● **What you need to do**
Scan the records beneath this line for the line holding "This screenshot has height=283, width=529." and the line holding "The width and height of the screenshot is (590, 374).", then transcribe exactly those two and all lines between.

====

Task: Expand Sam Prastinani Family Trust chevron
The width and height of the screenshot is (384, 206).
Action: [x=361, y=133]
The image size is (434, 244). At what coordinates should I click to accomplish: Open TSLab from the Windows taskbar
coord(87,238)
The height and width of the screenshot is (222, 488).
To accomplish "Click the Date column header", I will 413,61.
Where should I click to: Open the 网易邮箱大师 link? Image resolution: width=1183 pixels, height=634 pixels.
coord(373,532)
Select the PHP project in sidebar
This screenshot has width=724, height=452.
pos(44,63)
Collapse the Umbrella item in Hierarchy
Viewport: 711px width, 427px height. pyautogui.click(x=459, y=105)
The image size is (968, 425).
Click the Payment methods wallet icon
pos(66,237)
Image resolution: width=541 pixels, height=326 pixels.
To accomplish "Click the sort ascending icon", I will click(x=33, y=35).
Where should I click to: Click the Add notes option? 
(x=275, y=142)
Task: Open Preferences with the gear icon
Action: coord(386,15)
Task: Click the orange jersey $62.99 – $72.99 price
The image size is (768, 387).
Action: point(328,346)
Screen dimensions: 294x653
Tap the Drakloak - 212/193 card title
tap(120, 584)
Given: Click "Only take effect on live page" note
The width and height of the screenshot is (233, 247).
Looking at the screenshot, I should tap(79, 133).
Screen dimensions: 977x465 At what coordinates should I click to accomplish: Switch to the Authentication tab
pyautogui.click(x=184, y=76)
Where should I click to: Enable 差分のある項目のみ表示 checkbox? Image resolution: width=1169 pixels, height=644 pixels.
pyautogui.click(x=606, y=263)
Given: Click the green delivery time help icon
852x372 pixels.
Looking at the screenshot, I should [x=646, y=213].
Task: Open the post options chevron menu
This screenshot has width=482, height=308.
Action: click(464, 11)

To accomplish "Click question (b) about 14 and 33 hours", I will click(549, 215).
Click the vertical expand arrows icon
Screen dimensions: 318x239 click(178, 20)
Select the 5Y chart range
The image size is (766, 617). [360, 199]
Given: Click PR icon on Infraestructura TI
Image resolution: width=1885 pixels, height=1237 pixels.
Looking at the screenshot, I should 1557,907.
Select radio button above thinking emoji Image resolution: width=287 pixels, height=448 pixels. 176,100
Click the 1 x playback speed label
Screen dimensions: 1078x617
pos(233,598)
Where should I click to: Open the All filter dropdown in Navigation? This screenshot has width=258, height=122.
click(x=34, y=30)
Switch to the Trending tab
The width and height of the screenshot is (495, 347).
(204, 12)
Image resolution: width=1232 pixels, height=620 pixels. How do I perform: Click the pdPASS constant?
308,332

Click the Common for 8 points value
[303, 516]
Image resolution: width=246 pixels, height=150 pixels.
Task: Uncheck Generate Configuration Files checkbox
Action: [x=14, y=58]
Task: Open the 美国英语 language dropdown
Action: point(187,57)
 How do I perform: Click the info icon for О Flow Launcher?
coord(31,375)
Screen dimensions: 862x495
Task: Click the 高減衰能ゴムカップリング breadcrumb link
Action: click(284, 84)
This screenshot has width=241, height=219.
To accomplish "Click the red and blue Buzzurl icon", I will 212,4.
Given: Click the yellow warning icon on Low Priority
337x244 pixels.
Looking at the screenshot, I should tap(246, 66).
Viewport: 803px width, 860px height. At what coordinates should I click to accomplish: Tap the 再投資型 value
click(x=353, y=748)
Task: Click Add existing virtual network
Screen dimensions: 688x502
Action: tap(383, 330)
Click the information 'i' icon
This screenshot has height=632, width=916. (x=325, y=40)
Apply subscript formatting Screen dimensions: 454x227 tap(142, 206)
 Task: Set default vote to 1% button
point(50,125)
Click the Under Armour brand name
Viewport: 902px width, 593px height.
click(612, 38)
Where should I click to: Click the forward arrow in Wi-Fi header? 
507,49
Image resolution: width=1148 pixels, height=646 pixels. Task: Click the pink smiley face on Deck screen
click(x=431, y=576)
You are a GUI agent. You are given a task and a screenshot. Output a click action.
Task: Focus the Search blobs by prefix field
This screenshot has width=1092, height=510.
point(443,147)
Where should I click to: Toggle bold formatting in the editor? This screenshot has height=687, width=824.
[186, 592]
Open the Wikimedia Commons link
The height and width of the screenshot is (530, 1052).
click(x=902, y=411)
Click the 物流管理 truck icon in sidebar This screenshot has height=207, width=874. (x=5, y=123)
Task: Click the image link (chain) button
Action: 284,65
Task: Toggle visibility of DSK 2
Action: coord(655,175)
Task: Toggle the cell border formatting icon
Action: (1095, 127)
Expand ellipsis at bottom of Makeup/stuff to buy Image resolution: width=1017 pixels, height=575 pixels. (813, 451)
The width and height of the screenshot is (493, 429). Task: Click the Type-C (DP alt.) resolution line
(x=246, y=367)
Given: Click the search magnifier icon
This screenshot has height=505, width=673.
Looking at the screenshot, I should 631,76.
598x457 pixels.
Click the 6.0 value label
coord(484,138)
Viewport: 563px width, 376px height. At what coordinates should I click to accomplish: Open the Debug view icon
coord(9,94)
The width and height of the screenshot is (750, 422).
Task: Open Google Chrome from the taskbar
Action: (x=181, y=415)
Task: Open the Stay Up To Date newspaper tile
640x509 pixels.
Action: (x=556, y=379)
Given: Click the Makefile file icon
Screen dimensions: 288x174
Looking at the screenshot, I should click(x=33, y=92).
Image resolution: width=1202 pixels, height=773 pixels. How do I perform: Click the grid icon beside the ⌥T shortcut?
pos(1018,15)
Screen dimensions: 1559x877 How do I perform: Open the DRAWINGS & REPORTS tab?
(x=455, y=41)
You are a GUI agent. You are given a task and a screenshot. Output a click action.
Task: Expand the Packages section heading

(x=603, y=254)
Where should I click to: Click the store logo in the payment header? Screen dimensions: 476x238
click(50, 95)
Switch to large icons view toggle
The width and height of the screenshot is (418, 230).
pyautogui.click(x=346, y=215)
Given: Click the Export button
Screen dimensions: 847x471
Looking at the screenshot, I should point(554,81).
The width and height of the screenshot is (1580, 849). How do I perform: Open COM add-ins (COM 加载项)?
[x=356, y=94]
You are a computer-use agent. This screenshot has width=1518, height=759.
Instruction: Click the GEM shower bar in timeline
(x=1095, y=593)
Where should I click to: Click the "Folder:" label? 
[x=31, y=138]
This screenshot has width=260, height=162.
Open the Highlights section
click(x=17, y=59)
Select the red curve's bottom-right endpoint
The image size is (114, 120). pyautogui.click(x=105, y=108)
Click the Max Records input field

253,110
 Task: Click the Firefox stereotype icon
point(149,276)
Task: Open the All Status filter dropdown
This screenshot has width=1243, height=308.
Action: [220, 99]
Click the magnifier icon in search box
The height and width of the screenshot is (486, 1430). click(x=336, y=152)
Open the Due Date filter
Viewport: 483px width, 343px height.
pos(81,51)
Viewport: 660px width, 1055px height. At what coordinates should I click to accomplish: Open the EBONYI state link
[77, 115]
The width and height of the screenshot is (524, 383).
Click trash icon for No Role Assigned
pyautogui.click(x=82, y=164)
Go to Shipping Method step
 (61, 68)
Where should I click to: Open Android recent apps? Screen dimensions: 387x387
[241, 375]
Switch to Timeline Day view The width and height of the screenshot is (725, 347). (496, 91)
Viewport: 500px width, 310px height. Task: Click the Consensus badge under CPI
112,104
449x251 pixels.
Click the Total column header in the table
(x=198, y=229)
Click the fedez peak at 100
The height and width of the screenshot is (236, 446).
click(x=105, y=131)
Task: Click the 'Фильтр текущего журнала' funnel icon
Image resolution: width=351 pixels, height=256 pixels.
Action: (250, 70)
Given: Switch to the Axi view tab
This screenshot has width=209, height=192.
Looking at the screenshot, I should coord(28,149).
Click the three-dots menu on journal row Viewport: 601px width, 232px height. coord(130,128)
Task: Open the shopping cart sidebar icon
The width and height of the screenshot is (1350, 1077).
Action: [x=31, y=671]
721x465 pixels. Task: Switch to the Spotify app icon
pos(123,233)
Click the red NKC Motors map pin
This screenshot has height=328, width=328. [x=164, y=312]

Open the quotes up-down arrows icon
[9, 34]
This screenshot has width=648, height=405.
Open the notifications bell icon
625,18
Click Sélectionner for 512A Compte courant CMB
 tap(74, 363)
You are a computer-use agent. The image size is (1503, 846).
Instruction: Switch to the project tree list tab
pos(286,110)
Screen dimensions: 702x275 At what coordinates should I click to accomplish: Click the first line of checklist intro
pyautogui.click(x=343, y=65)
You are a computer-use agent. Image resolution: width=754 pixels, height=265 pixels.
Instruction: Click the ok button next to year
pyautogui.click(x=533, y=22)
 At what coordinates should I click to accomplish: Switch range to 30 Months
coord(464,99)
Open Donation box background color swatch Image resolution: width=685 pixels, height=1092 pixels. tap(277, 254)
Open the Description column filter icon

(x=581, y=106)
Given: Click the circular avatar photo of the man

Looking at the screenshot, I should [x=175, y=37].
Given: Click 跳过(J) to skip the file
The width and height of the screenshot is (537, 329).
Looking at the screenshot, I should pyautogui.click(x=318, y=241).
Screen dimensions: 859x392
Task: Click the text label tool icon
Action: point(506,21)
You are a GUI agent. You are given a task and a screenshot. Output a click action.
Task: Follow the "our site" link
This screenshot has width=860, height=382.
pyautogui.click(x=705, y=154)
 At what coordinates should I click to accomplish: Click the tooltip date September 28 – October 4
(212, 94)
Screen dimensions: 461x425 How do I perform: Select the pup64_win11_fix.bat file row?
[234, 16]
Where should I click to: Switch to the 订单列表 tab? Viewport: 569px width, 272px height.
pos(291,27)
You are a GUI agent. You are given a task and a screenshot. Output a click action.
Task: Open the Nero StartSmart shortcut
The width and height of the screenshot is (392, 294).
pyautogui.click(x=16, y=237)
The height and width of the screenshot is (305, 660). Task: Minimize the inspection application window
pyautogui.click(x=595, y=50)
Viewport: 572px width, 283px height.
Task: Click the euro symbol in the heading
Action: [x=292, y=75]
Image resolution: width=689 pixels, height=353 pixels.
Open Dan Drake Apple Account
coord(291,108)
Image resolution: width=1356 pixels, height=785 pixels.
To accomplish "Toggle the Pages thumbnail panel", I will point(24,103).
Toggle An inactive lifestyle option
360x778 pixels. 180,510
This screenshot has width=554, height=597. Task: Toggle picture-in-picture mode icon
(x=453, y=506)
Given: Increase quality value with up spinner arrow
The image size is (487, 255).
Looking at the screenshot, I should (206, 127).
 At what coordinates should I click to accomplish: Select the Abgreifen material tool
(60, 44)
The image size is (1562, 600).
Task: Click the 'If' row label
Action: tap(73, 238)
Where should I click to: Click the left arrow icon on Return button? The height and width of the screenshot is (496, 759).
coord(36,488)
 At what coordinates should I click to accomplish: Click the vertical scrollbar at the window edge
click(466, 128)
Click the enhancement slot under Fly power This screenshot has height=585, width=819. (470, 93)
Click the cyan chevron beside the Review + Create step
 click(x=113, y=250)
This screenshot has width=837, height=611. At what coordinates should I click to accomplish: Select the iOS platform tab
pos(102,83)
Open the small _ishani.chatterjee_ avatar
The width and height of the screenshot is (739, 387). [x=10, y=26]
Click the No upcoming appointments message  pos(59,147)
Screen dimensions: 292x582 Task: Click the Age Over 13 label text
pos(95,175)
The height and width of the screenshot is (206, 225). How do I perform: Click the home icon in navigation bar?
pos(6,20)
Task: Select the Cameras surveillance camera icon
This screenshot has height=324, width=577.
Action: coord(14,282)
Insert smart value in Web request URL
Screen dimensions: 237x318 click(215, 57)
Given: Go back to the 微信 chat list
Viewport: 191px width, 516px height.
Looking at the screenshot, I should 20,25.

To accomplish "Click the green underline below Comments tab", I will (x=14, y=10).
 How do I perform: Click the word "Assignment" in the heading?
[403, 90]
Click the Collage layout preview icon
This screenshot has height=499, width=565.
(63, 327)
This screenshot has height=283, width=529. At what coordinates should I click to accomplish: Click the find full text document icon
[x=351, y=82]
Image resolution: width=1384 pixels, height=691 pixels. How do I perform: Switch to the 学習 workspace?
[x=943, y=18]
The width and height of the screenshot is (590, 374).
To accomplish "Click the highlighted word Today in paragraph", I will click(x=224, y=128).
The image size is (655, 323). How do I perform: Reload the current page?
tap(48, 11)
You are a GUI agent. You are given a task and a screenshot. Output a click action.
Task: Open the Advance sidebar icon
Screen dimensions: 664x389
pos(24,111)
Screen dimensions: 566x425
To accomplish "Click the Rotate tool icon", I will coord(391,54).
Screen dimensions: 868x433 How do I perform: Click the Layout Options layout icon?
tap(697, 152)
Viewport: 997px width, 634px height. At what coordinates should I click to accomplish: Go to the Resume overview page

====

● **Solution to the problem**
This screenshot has height=283, width=529. At what coordinates should I click to accomplish: Click the find full text document icon
[x=351, y=82]
Image resolution: width=1384 pixels, height=691 pixels. How do I perform: Switch to the 学習 workspace?
[x=943, y=18]
The width and height of the screenshot is (590, 374).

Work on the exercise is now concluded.